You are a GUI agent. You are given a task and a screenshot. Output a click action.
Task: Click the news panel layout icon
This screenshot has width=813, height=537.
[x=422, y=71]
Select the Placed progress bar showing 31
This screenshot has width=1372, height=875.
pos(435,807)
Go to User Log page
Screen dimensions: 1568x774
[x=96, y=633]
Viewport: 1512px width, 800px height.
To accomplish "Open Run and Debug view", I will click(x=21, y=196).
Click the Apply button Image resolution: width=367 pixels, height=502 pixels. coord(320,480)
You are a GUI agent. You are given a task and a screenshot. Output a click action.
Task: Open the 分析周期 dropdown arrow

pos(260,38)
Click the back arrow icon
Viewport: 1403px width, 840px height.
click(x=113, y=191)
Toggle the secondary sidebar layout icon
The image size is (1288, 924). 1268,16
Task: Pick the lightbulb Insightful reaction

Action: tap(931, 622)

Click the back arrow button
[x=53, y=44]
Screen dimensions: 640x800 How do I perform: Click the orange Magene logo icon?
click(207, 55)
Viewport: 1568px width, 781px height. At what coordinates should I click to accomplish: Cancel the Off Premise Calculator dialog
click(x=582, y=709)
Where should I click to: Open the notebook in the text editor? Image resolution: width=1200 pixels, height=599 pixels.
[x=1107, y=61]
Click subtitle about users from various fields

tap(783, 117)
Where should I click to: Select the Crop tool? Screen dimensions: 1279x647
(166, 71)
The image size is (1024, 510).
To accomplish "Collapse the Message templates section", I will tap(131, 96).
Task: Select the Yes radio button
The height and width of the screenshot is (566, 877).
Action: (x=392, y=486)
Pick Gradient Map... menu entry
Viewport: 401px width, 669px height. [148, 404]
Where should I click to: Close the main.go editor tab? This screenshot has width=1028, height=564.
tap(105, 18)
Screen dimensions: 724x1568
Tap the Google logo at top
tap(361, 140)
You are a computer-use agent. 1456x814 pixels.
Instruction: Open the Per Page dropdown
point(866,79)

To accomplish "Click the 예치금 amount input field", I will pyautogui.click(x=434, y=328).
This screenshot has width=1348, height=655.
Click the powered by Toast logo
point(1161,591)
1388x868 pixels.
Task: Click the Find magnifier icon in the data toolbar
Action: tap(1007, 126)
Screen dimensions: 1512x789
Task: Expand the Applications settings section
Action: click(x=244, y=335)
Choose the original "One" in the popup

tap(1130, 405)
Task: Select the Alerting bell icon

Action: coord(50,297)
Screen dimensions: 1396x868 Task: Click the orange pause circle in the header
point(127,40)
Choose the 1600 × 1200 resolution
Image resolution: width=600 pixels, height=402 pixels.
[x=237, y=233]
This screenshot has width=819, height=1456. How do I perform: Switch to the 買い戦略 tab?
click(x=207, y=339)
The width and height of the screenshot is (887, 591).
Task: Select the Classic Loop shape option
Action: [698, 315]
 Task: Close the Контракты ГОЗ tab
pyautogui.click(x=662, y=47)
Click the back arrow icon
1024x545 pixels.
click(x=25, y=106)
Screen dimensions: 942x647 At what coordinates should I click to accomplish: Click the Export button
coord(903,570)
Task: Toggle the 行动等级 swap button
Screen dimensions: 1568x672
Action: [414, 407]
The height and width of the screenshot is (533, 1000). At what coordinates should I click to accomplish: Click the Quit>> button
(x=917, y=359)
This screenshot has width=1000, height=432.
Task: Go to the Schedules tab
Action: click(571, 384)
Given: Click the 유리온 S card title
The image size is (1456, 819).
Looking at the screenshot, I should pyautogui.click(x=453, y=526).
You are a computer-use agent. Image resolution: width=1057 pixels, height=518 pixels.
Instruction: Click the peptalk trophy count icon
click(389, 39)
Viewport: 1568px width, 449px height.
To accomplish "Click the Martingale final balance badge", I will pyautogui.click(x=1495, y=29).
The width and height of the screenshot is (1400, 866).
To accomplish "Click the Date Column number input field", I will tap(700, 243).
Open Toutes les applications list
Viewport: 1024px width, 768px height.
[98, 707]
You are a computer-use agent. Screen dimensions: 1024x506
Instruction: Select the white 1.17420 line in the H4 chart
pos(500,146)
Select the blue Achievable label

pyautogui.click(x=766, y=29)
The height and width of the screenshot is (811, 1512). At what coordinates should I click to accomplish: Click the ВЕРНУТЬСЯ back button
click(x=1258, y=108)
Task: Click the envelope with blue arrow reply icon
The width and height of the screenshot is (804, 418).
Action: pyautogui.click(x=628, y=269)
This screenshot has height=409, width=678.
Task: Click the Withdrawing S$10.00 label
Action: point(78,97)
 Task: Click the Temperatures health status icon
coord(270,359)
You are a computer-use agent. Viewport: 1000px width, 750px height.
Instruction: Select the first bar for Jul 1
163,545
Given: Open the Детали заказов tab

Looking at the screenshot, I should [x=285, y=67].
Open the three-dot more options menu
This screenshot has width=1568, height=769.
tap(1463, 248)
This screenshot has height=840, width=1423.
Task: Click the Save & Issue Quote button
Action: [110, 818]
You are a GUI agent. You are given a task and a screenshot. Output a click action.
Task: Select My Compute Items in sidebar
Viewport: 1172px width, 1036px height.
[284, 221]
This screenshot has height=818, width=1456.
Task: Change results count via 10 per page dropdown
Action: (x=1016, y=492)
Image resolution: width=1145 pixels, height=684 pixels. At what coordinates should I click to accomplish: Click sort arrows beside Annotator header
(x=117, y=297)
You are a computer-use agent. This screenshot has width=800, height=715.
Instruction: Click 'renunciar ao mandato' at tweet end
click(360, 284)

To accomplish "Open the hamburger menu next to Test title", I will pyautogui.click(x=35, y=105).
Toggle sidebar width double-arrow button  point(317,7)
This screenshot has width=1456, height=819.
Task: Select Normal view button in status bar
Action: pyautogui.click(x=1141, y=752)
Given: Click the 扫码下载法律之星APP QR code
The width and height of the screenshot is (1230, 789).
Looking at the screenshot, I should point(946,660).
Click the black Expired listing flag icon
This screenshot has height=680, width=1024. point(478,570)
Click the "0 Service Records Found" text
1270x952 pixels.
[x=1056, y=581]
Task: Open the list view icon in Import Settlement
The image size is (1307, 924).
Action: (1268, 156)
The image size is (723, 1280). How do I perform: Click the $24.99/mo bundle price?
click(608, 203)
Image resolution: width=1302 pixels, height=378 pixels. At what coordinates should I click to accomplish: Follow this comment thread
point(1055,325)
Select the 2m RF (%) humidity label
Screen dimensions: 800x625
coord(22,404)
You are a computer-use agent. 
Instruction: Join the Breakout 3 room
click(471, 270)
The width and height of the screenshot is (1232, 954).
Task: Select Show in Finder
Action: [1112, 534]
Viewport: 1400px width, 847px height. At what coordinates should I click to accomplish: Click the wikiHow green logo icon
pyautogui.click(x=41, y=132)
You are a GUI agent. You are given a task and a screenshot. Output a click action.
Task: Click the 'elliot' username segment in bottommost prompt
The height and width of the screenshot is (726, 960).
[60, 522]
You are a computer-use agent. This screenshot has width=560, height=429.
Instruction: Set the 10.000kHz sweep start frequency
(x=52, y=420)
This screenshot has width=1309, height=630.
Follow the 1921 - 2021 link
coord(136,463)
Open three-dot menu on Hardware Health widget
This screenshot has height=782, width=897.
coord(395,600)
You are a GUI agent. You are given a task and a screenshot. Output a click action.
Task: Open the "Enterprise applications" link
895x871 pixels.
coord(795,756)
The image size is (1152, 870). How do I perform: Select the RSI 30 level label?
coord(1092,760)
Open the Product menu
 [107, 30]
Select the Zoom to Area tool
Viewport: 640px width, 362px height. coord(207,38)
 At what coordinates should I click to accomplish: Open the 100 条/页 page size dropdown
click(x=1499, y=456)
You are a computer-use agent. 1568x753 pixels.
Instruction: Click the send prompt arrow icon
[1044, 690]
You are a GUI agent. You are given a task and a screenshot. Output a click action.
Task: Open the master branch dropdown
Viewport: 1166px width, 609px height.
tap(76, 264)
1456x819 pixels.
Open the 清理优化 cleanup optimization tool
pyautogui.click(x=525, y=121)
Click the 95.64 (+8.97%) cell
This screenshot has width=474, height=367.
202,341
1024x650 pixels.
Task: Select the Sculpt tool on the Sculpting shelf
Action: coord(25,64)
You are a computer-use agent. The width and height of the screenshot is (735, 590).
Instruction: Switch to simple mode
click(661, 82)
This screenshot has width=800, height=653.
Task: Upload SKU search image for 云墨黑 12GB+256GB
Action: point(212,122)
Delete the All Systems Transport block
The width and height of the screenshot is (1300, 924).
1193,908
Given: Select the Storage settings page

WORK REQUIRED:
Reproduce the data above verbatim, starting with the line that contains "Click the black Expired listing flag icon" and going on through the line that contains "pyautogui.click(x=41, y=132)", both included.

WRITTEN ANSWER:
Click the black Expired listing flag icon
This screenshot has height=680, width=1024. point(478,570)
Click the "0 Service Records Found" text
1270x952 pixels.
[x=1056, y=581]
Task: Open the list view icon in Import Settlement
The image size is (1307, 924).
Action: (1268, 156)
The image size is (723, 1280). How do I perform: Click the $24.99/mo bundle price?
click(608, 203)
Image resolution: width=1302 pixels, height=378 pixels. At what coordinates should I click to accomplish: Follow this comment thread
point(1055,325)
Select the 2m RF (%) humidity label
Screen dimensions: 800x625
coord(22,404)
You are a computer-use agent. 
Instruction: Join the Breakout 3 room
click(471, 270)
The width and height of the screenshot is (1232, 954).
Task: Select Show in Finder
Action: [1112, 534]
Viewport: 1400px width, 847px height. At what coordinates should I click to accomplish: Click the wikiHow green logo icon
pyautogui.click(x=41, y=132)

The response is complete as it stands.